**TO DO**
Could you filter the listing for lines with the word "agent" and return them?

**DATA SUPPLIED**
•••
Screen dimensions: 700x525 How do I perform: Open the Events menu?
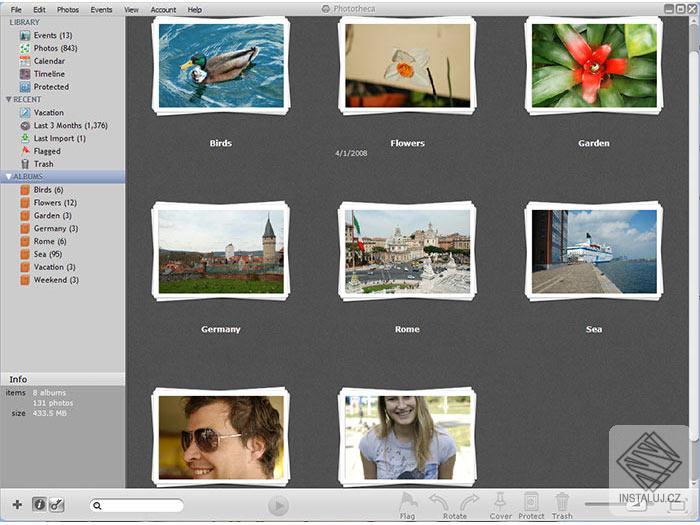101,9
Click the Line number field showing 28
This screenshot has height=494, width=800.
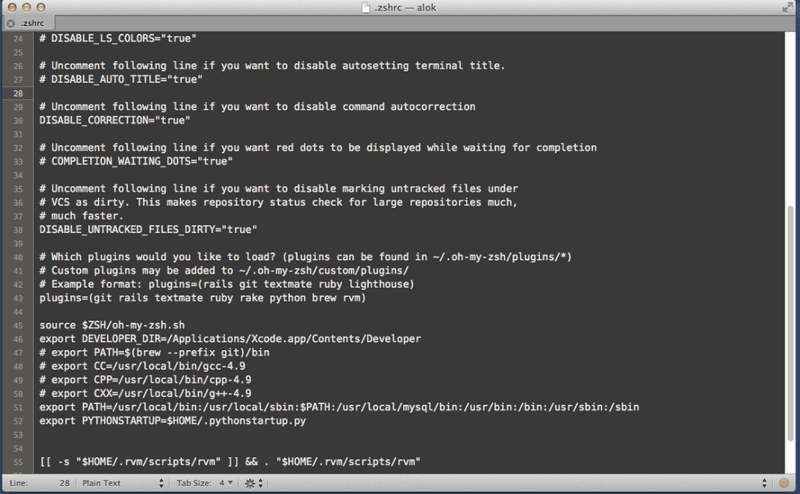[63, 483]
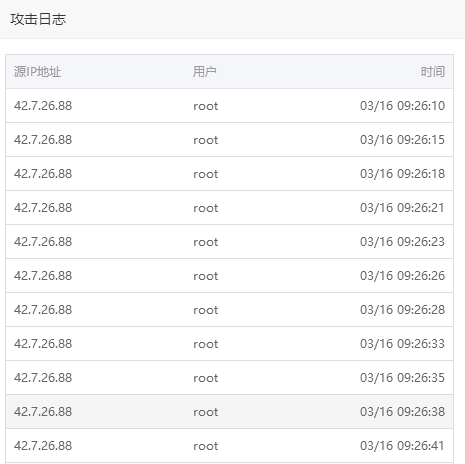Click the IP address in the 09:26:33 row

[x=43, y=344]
•••
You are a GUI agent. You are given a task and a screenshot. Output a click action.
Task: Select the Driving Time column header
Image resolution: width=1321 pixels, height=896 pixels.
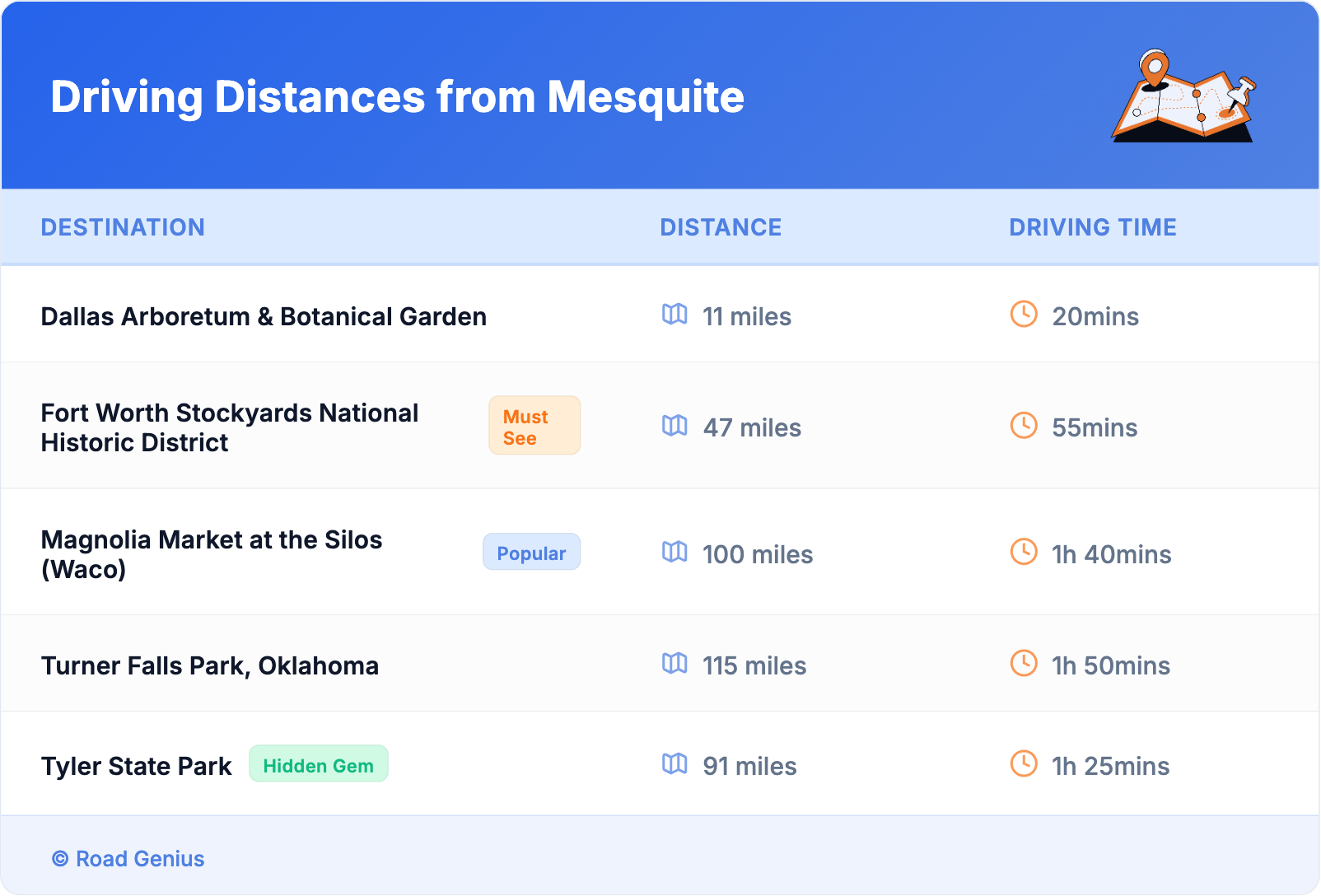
•••
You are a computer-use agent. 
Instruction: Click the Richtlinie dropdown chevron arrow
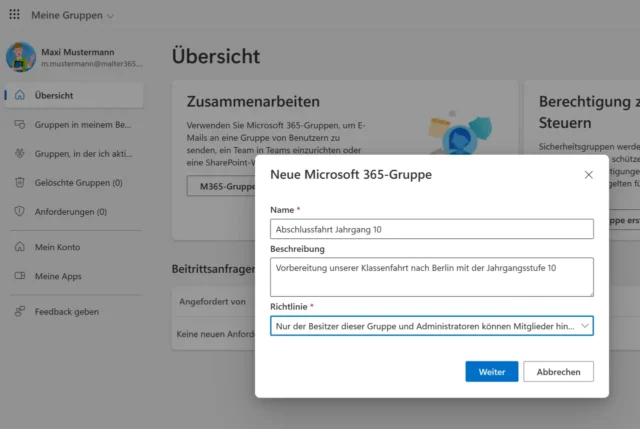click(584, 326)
•••
**ANSWER SECTION**
You are a GUI agent. You are given a task and a screenshot. Output a click action.
You are a computer-use agent. 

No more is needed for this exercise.